Imagine a football or netball team with a team full of goal kickers or shooters. Your initial thought may be of a strong team that can meet the objective of the game which is to score goals. However, on second thought, you may start to doubt the ability of the team to get the ball from the middle to the goal area.
In my work with children I use this analogy to describe teamwork. It takes a team of different strengths and abilities to get the job done whether its scoring goals, presenting a group project or putting on a show to mum and dad in the backyard.
I use the following model of four different animals to assist kids identify and develop their strengths in team work.
Echidna are results people. They prefer being in charge and have strong ideas and opinions. They are achievement and goal oriented and strong influencers in getting things done.

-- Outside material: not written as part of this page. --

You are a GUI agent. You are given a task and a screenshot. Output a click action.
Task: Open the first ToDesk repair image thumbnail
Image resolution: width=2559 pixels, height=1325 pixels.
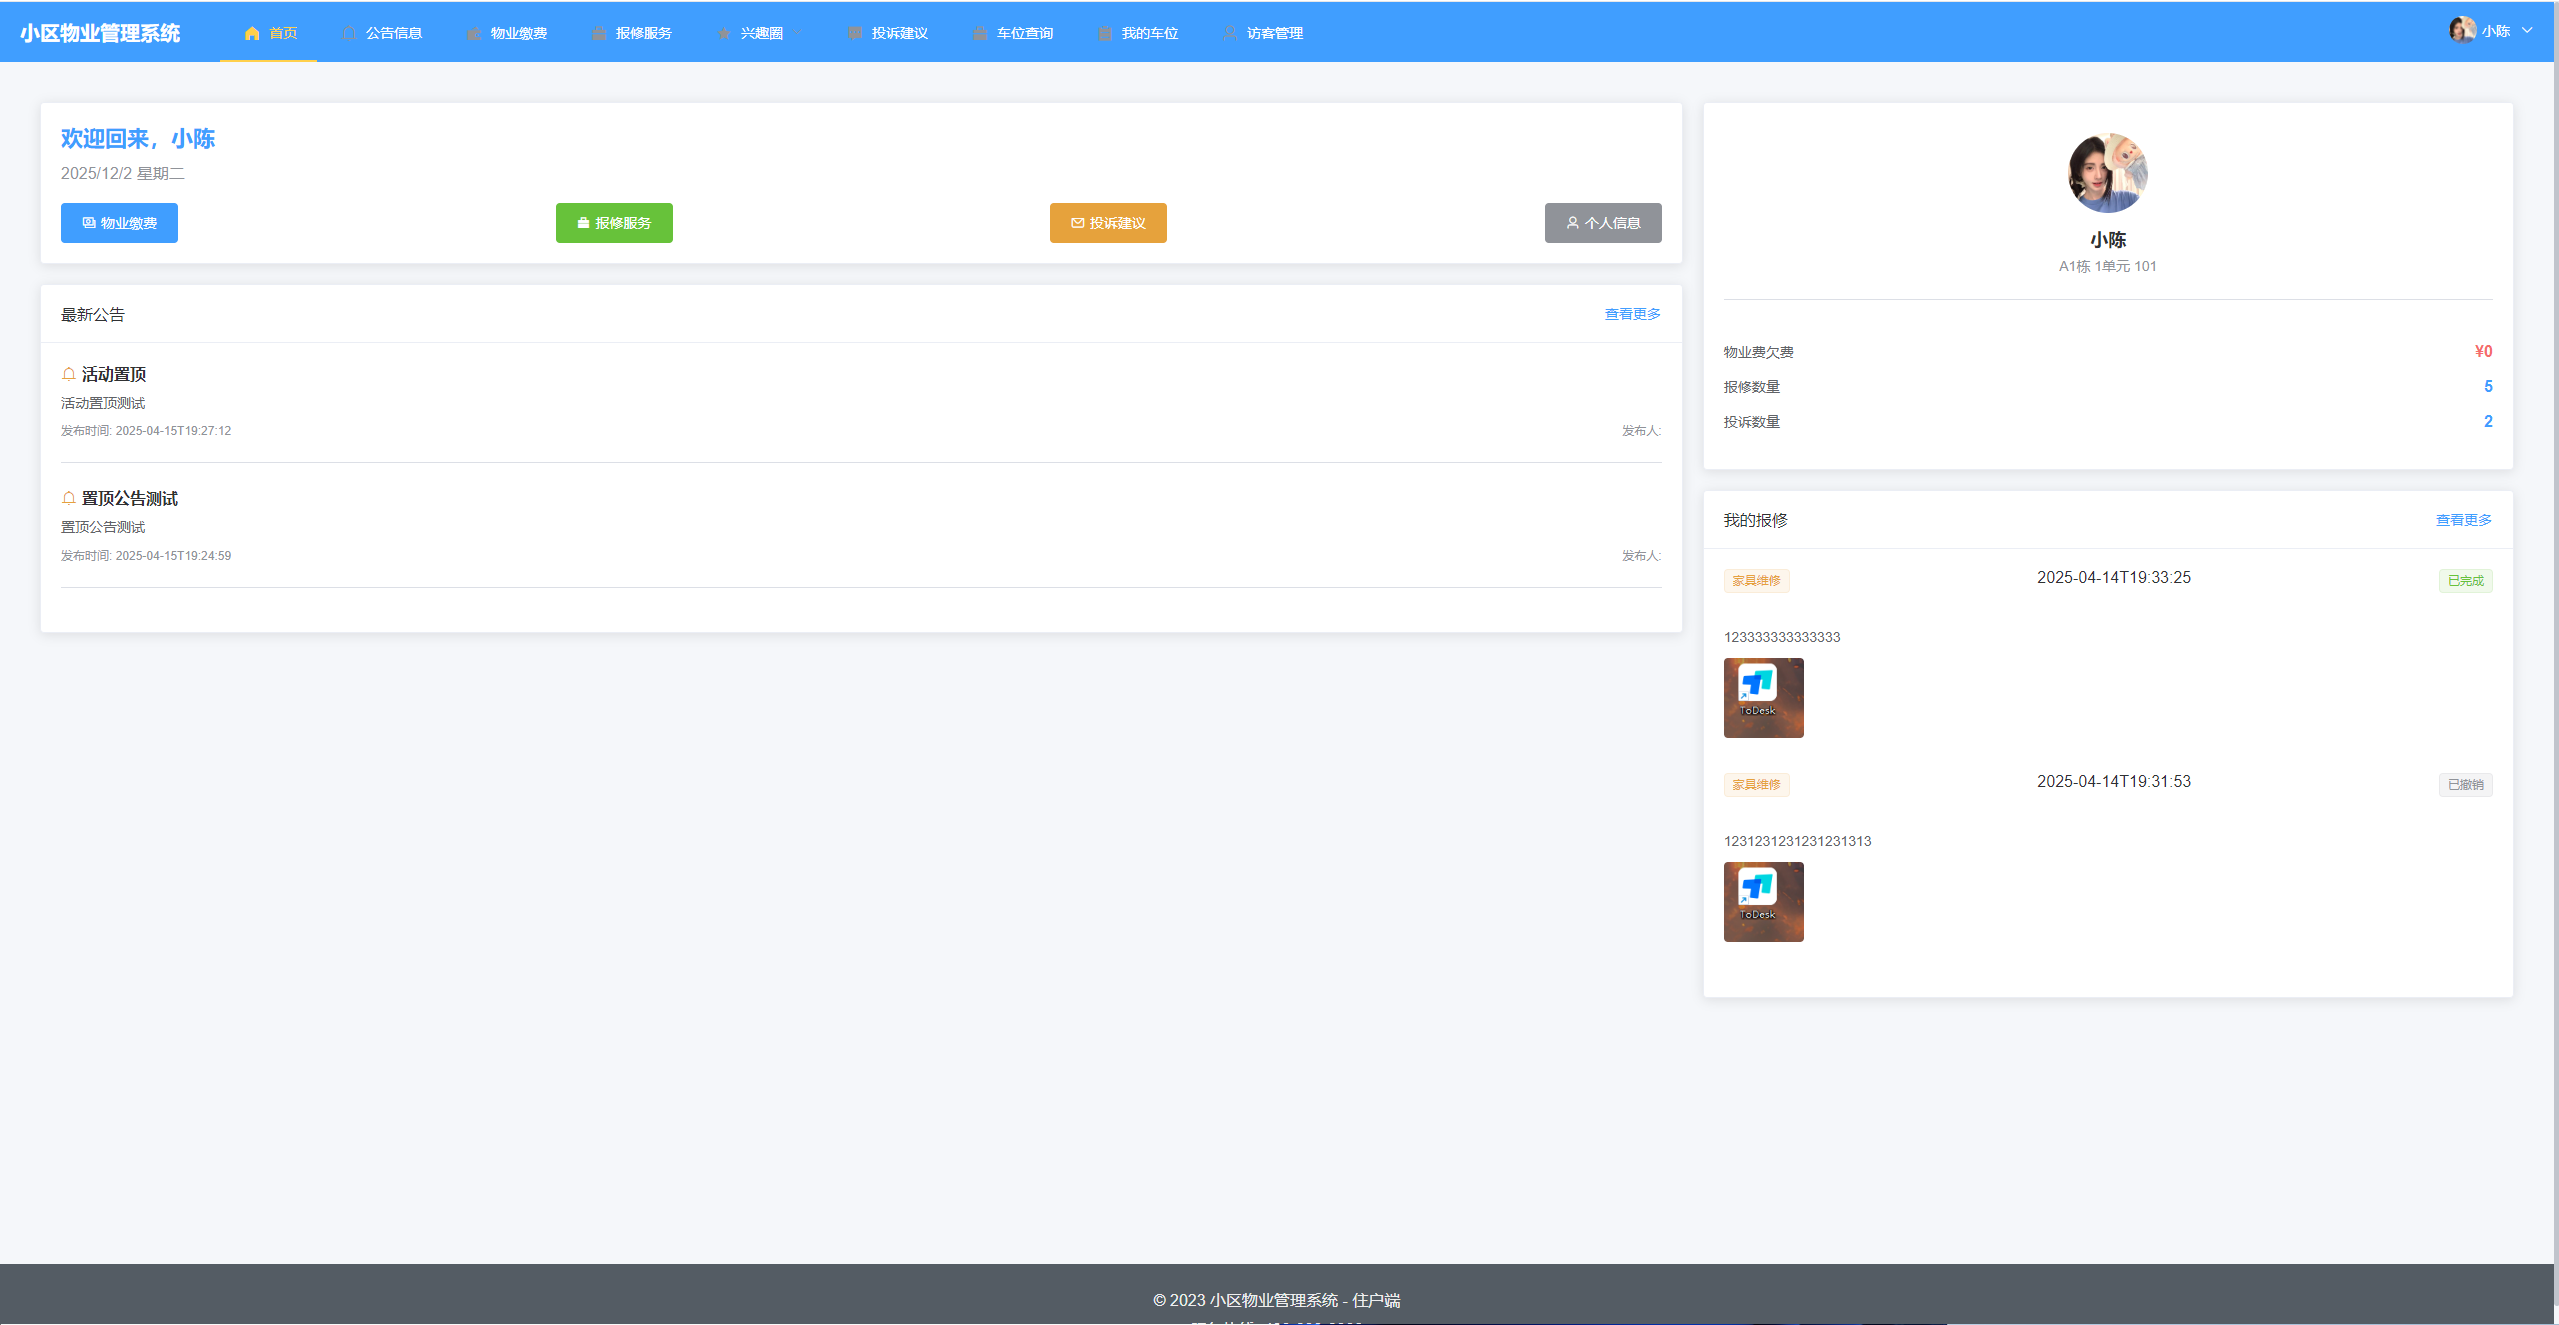(x=1763, y=698)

Brolga are “people” people. They express opinions and emotions easily and prefer strong interaction with people. They are lively and have many interests.
Bower Birds are the numbers people. They like things to be well organized and thought out, preferring specific projects and activities that can be systematically worked on. They enjoy putting structure to ideas and are thorough and careful about details.
Quokka are feelings people. They have a concern for good relationships and like being part of cordial and friendly groups. They seek stability and predictability and more than likely stay out of the limelight.
Of course, people are not easily categorised and while we may have a dominant style, we probably have secondary styles that influence our behaviours. Each style also has strengths and weaknesses. While an Echidna is decisive and gets things done, they can sometimes be bossy and domineering. It also depends on the situation as well and our confidence. It is important to note that there is no one best style. Going back to our analogy of the sports team, we need a variety of different strengths to win the game.
As a parent, what does all this mean? These types of classification give you clues on the types of support and parenting strategies will be effective for your child. Its another tool in your toolbox.
For example, Echidnas' with their determined but sometimes bossy ways can be given a role where they mentor or help another person to do a job. They may need assistance to not take over and encourage others to join in.
Brolga can lack focus and follow through because they get distracted easily. A successful strategy may include rewarding them for completing projects or tasks.
Bowerbird while persistent can be indecisive. They may benefit from a parent who supports them to take risks and creating opportunities for messy play is a good strategy.
Quokka are notorious people pleasers and may often do what other people want so they don’t rock the boat. Assisting your child to unearth their passions and identify what they want will assist them to find a voice and their own direction.